11 Things I’d Rather Do Than A Tough Mudder Race
Have you ever heard of a race called the Tough Mudder? It’s where young sexy people with pretty scowls go to run over an extremely muddy assault course for recreational purposes.
Where does this end and scat start?
Here’s a list of running shit I’d rather do than Tough Mudder.
- Run one of those ‘visit as many vineyards as you can in France’ races – Fuck it. I’ll take another descent into alcoholic madness over being caught up of the top of a monkey bar climb for 2 hours. Hanging upside down like a sad bat.
- Drink my own piss – Not really running related unless you get as desperate as I was when running through North Devon in LEJOG. The sting of piss on my tongue will last for a day, assault course hell will stay with me for a lifetime.
- Run a 100 miler bollock naked through a major urban conurbation – I can’t run a 100k with clothes on through the countryside.

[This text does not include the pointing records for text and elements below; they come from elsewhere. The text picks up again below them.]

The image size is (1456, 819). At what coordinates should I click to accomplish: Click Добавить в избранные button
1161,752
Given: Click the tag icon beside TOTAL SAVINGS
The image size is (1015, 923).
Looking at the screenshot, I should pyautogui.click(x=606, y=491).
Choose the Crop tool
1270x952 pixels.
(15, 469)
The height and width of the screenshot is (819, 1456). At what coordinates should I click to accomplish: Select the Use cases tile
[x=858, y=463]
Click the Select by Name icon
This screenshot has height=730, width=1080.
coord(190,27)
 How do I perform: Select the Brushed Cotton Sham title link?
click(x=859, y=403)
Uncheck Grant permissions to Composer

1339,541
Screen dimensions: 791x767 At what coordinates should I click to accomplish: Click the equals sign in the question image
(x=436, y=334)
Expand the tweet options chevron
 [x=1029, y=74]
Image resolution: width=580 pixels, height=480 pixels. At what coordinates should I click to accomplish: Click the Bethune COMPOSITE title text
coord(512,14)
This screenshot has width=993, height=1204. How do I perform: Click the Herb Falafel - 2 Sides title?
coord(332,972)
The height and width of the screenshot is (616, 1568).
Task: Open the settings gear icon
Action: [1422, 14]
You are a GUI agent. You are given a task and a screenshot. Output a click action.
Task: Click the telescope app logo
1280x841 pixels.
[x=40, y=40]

A naked city 100 miler would be hell on earth but no worse than assault courses.
- Hill repeats up Mont Blanc in the middle of a thunderstorm – I’ll choose this only if I’m allowed to wear a TV aerial bought from Poundland as a hat.
- Run a marathon with a pacer from LetsRun.com – A neurotic meets a neurotic. Who dies first? Drink my piss!
- Start running barefoot – On this beach.
- Any mountain race that has considerable drops – I suffer from terrible vertigo and have horrendous balance. I’d prefer to fall 500m to my death than to suffer the humiliation of being trapped under one of those scrambling assault course nets like a dying Queen bee.
- Run across the country and cheat whilst doing it – In the eyes of the shrieking moral bastions on running forums there’s only one thing worse than a sex offender or a terrorist. That’s a cheater. These people talk about cheaters with the same language the West used against Pol Pot and Idi Amin. With that said, I’d take being vilified forever over a 5 mile bath in shit.
- Use the word ‘runch’ – I have standards and the word ‘runch’ always provokes a violent response with me. I’d rather punch myself in the head until my face resembled that of the lady who had her face and hands bitten off by Travis the helper monkey than do Tough Mudder.
- Do a desert race – I liked running through Las Vegas as it’s a desert city with shit in it. I’ve no interest in running across a desert for shits and giggles with no prospect of water or food for days and days. Life is too short to spend it in fucking deserts. I’ve never been interested in visiting Egypt.
- Do an Ironman – I can’t swim and don’t ride bikes very often. But I’ll take drowning in water over drowning in shit any day.